EAGLE ROCK HEALTH AND REHABILITATION OF CASCADIA is owned by a for-profit company. For-profit facilities operate as businesses with obligations to shareholders or private owners. The facility is operated by CASCADIA HEALTHCARE, a chain that manages multiple nursing homes. With 113 certified beds and approximately 61 residents (about 54% occupancy), it is a mid-sized facility located in IDAHO FALLS, Idaho.

How Does Eagle Rock Of Cascadia Compare to Other Idaho Nursing Homes?

Compared to the 100 nursing homes in Idaho, EAGLE ROCK HEALTH AND REHABILITATION OF CASCADIA's overall rating (3 stars) is below the state average of 3.3, staff turnover (64%) is significantly higher than the state average of 46%, and health inspection rating (3 stars) is at the national benchmark.

What Should Families Ask When Visiting Eagle Rock Of Cascadia?

Based on this facility's data, families visiting should ask: "How do you ensure continuity of care given staff turnover, and what is your staff retention strategy?" "Can you walk me through typical staffing levels on day, evening, and night shifts?" "Can I visit during a mealtime to observe dining assistance and food quality?" "How do you handle medical emergencies, and what is your hospital transfer rate?" These questions are particularly relevant given the facility's high staff turnover rate and the below-average staffing rating.

Is Eagle Rock Of Cascadia Safe?

Based on CMS inspection data, EAGLE ROCK HEALTH AND REHABILITATION OF CASCADIA has a clean safety record: no substantiated abuse findings (meaning no confirmed cases of resident harm), no Immediate Jeopardy citations (the most serious violation level indicating risk of serious injury or death), and is not on the Special Focus Facility watch list (a federal program monitoring the lowest-performing 1% of nursing homes). The facility has a 3-star overall rating and ranks #100 of 100 nursing homes in Idaho. While no facility is perfect, families should still ask about staff-to-resident ratios and recent inspection results during their visit.

Do Nurses at Eagle Rock Of Cascadia Stick Around?

Staff turnover at EAGLE ROCK HEALTH AND REHABILITATION OF CASCADIA is high. At 64%, the facility is 17 percentage points above the Idaho average of 46%. Registered Nurse turnover is particularly concerning at 67%. RNs handle complex medical decisions and coordinate care — frequent RN changes can directly impact care quality. High turnover means new staff may not know residents' individual needs, medications, or preferences. It can also be disorienting for residents, especially those with dementia who rely on familiar faces. Families should ask: What is causing the turnover? What retention programs are in place? How do you ensure care continuity during staff transitions?

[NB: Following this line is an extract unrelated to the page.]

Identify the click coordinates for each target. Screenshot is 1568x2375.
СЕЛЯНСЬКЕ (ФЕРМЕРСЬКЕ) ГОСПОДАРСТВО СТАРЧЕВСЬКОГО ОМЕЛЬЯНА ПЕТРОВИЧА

Was Eagle Rock Of Cascadia Ever Fined?

EAGLE ROCK HEALTH AND REHABILITATION OF CASCADIA has been fined $8,018 across 1 penalty action. This is below the Idaho average of $33,159. While any fine indicates a compliance issue, fines under $50,000 are relatively common and typically reflect isolated problems that were subsequently corrected. Families should ask what specific issues led to these fines and confirm they've been resolved.

Is Eagle Rock Of Cascadia on Any Federal Watch List?

EAGLE ROCK HEALTH AND REHABILITATION OF CASCADIA is not on any federal watch list. The most significant is the Special Focus Facility (SFF) program, which identifies the bottom 1% of nursing homes nationally based on persistent, serious quality problems. Not being on this list means the facility has avoided the pattern of deficiencies that triggers enhanced federal oversight. This is a positive indicator, though families should still review the facility's inspection history directly.